All processors i know have these peculiarities, and they show always the same difficulties: 1) they do not distinguish data from code 2) they try to cache data and/or code but they have to 1a) work on different instruction's len/data sizes 2a) execute branching algos etc. to improve speed/caching I am wondering whether exists or not a processor, a "structured" processor, i would say, in which we find the following feature of opcodes, for example,32bit: a prefix of 2 bytes (it may be 4 too,why not ?) Code: |15|14|13|12|11|10|09|08|07|06|05|04|03|02|01|00| bits in 2 bytes prefix _________________________________ ______________ i) instruction's part d) 4 bit description's part in 4 bits we could describe the type of i) and the following b) body of instruction (4 bytes). Also, the instruction has ALWAYS 4+2=6 bytes of len As example, the d) part tell us 0->15 informations/flags: Code: 0000 -> data follows in the b) part 0001 -> code follows in the b) part 0010 -> mix of data+code in the b) part 0100 -> RAW POINTER TO INSTRUCTION follows in the b) part, it is to say, for example, one of reg/reg type (mov eax,ebx) they are NOT OPCODED! they are POINTER TO ALREADY stored opcodes/operations, "called" from a list in an INSTRUCTION DESCRIPTOR TABLE (similiar to interrupts) In this case, 4 bytes could describe a lot of registers and informations/packed instructions 1000 -> OPCODED instruction follows in the b)part like we know as they are today on processors. .... If i find for example a word with the LSBits set to 0000 i will know that in the b) part i will find only datas from a presumably data section, even if they are code to be executed (in this case -> exceptions) This will be important for these reasons: 1r) stark structuring of the program 2r) more security 3r) no brainfucked algos to perform caching 4r) PROGRAMMERS optimize their code 5r) ...all the advantage from a "structured" execution instead of the slow parsing of an unstrucured/prone-to-errors sequence of opcodes Do such a "structured" processor exists ? Regards, hopcode |
|||
02 Sep 2009, 01:55 |
|
revolution 02 Sep 2009, 03:00
The Itanium has a 5 bit prefix before each bundle to describe the contents of the following 123 bits (128 bits total).
|
|||
02 Sep 2009, 03:00 |
|
hopcode 02 Sep 2009, 03:41
revolution wrote: The Itanium has a 5 bit prefix before each bundle to describe the contents of the following 123 bits (128 bits total).
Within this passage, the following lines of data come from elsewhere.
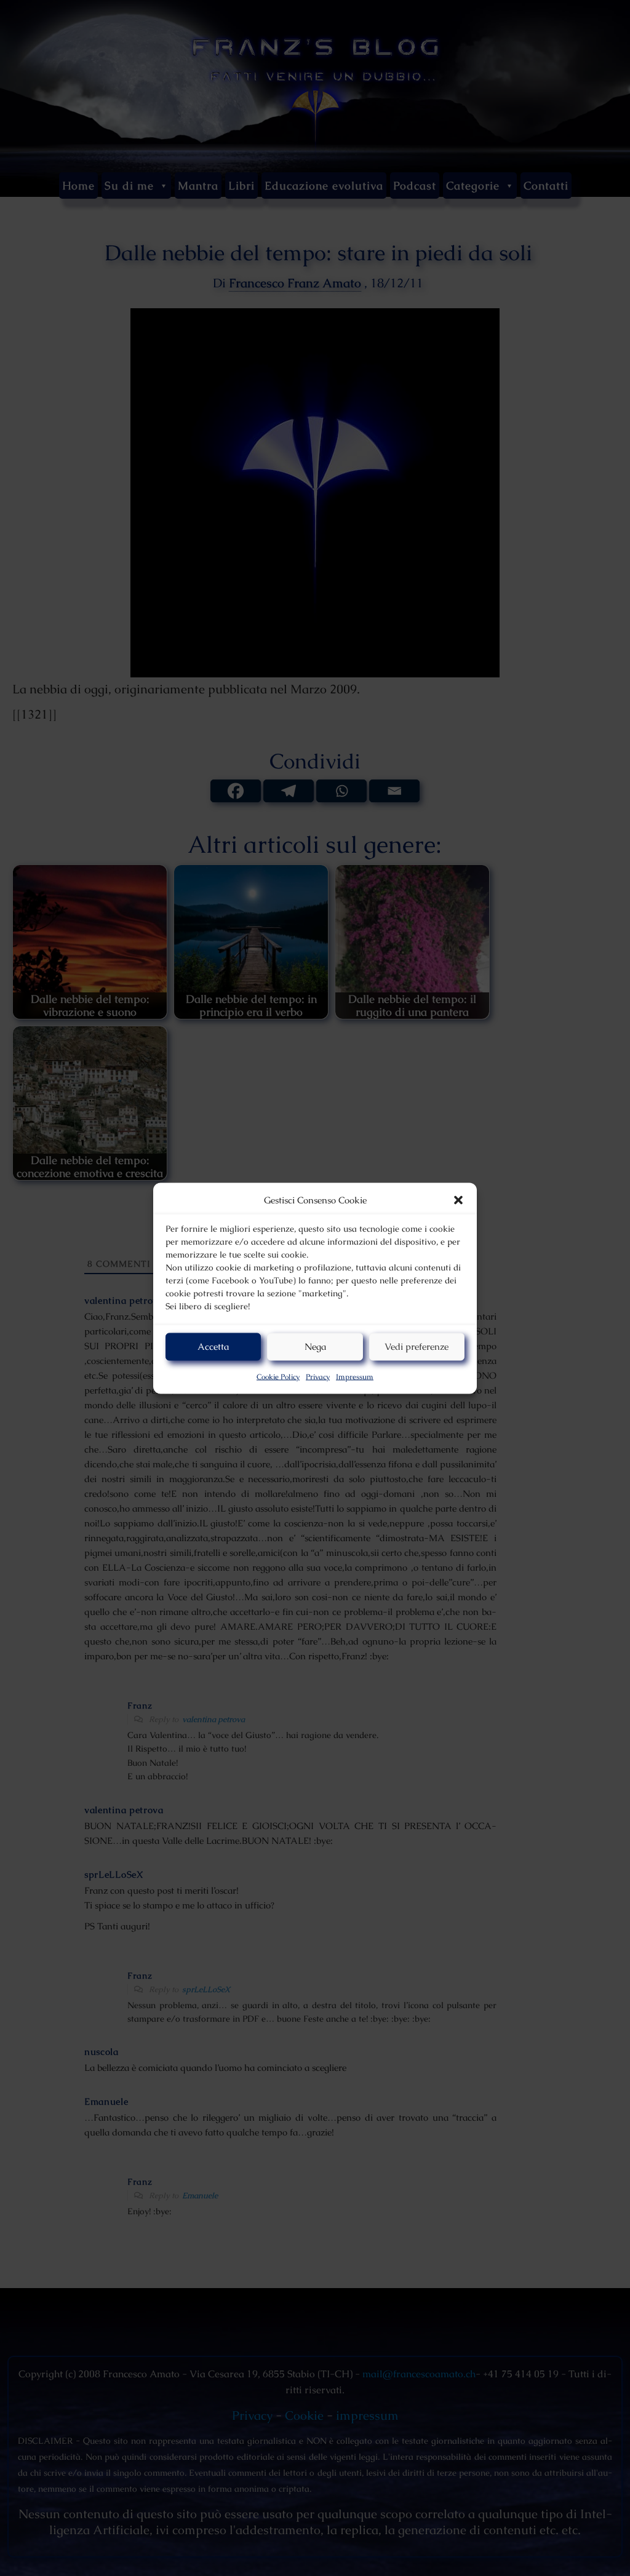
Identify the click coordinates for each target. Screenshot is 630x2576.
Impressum (354, 1376)
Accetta (213, 1346)
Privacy (318, 1376)
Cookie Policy (278, 1376)
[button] (458, 1200)
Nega (315, 1346)
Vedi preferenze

Itanium is recent (but i dont know nothing about it) ...Also, the same Intel has realized a sort of fixed prefixing... i cannot believe it (btw, thanks for the interesting links "From Sand to Silicon: the Making of a Chip") Regards, hopcode |
|||
02 Sep 2009, 03:41 |
|
booter 28 Dec 2009, 11:24
hopcode wrote: I have had an (perhaps already existing) idea. IBM mainframe (360,370,etc.) BTW, its assembler is 1000 times easier! |
|||
28 Dec 2009, 11:24 |
|
hopcode 29 Dec 2009, 05:50
I have browsed the net and here, what i have found
for IBM S/390 Assembler tutorial http://csc.colstate.edu/woolbright/WOOLBRIG.htm for IBM S/370 Assembler tutorial http://cbttape.org/~jmorrison/s370asm/html/tut-contents.html That is very interesting. booter wrote: its assembler is 1000 times easier At a first glance Yes, and no (because i am not used at it) for example, from this table: Code: BC B"1000",LAB or BC 8,LAB Branch if condition code is zero BC B"0100",LAB or BC 4,LAB Branch if condition code is one BC B"0010",LAB or BC 2,LAB Branch if condition code is two BC B"0001",LAB or BC 1,LAB Branch if condition code is three BC B"1001",LAB or BC 9,LAB Branch if condition code is three or zero BC B"1011",LAB or BC 11,LAB Branch if condition code is three, two or zero NO: it is not so intuitive Code: BC B"1000",LAB or BC 8,LAB Branch if condition code is zero but YES: 2 branching on one line ,adding Code: BC B"1001",LAB or BC 9,LAB ;Branch if condition code is three or zero A R5,20( R7,R8 ) ;the word 20 bytes past the sum of R7 and R8 is added to R5 as when reading the well-known intel ones. As we can see from here http://csc.colstate.edu/woolbright/INSTORG.HTM and IBM S/360 "an imaginary journey through the evolution of the S/370 hardware design project" http://cbttape.org/~jmorrison/s370asm/html/tut-S370-design-001.html Instructions format is highly structured. One could learn opcode-reading by memory in few days!! The whole thing sounds to me very inspirative. As i have a couple of hours free -perhaps end of January-, i will install the Hercules emulator to test something written in ASM for IBM/360/370 Thank you for your precious reference, Regards, hopcode |
|||
29 Dec 2009, 05:50 |
|
hopcode 06 Jan 2010, 05:34
Something else about the weirdness of Intel opcodes...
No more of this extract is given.